Optimal number of features (FS) and model configurations for all the classifiers (excluding Vote and Vote3).

As concerns Vote and Vote3, we do not consider the best configurations of the models individually but we train all the models from scratch and validate the voting classifiers independently from what are the best configurations for GLM, KNN etc. The reason behind this is that the performance of a voting ensemble does not always improve as the performance of the voting members improves. Sometimes weakening one member to decrease its importance in the vote can be beneficial for the final decision. In other cases the difference between two configurations for a single classifier is so negligible that the final vote is not affected at all. This is confirmed by our experiments, with Vote and Vote3 obtaining better accuracy with configurations that are different from those in Table 4. The optimal hyper-parameters for the voting classifiers are reported in Table 5.

Vote
Model Hyper-parameters
GLM model: LR, regularization: 2, reg. weight: 0.0045
KNN distance: 1-norm, k: 16, neighbor weight: distance inverse
MLP hidden layer size: 8, reg. weight: 0.001
SVM kernel: RBF, kernel coeff.: 111, reg. weight: 0.009
RF split criterion: Gini, # of trees: 32
AB split criterion: Gini, # of trees: 32
Vote3
Model Hyper-parameters
KNN distance: 1-norm, k: 16, neighbor weight: distance inverse
RF split criterion: InfoGain, # of trees: 32
AB split criterion: Gini, # of trees: 32
Table 5.

Optimal configurations for Vote and Vote3 (differences from Table 4 in bold).
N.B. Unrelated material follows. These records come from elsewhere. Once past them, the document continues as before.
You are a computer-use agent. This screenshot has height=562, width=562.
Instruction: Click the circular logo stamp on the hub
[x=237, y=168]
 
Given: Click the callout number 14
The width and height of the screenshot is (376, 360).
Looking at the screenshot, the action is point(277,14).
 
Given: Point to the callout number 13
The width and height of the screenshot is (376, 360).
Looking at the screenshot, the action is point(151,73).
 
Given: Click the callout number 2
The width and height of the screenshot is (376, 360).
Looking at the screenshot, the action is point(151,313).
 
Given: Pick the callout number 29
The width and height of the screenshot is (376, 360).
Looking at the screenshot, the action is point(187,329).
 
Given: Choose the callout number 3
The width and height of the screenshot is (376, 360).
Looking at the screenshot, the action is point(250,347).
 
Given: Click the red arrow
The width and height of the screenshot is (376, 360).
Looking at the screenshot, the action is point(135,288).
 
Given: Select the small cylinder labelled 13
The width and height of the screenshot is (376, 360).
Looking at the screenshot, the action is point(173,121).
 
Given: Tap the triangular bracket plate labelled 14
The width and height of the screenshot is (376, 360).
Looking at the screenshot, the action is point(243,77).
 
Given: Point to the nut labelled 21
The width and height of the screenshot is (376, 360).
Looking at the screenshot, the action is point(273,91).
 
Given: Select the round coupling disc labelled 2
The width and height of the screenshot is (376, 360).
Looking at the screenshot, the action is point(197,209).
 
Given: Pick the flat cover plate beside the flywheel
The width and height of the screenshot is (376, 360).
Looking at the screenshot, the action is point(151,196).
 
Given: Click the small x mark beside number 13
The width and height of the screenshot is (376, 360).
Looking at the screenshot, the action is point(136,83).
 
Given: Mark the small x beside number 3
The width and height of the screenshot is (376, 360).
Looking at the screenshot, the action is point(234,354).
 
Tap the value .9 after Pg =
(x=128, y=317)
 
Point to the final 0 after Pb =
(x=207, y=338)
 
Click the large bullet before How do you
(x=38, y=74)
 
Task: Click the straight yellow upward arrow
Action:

Each model resulting from the grid search is then trained and evaluated on the entire dataset by using 10-fold cross validation.

4.2. Model comparison

The different models and ensembles are compared with respect to the measures described in Section 2. Table 6 summarizes the results for all the classifiers in terms of average accuracy, F1 score, AUC-PR and AUC-ROC, with the indication of the corresponding standard errors. Furthermore, Figures 69 provide box plots as well as PR and ROC curves.

Fig. 6.

Box plot of classification accuracy.

Accuracy F1 score AUC-PR AUC-ROC
LR 0.586 ± 0.0077 0.569 ± 0.0085 0.603 ± 0.0075 0.806 ± 0.0051
kNN 0.792 ± 0.0067 0.792 ± 0.0066 0.891 ± 0.0055 0.938 ± 0.0034
MLP 0.591 ± 0.0150 0.552 ± 0.0230 0.659 ± 0.0110 0.831 ± 0.0077
SVM 0.663 ± 0.0066 0.669 ± 0.0076 0.881 ± 0.0062 0.930 ± 0.0049
AB 0.836 ± 0.0069 0.837 ± 0.0068 0.883 ± 0.0060 0.936 ± 0.0036
RF 0.840 ± 0.0076 0.838 ± 0.0081 0.905 ± 0.0055 0.949 ± 0.0028
Vote 0.844 ± 0.0028 0.843 ± 0.0028 0.917 ± 0.0036 0.960 ± 0.0018
Vote3 0.837 ± 0.0073 0.837 ± 0.0073 0.923 ± 0.0034 0.963 ± 0.0017
Table 6.

Average scores and standard errors for all the classifiers (best scores in bold).

The classifiers based on ensembles of decision trees (AB and RF) as well as those based on voting ensembles (Vote and Vote3) achieve the best accuracy. Their average accuracy is ≈ 0.84, with the voting classifiers that lead to a slightly better median accuracy (≈ 0.841 for Vote and ≈ 0.85 for Vote3).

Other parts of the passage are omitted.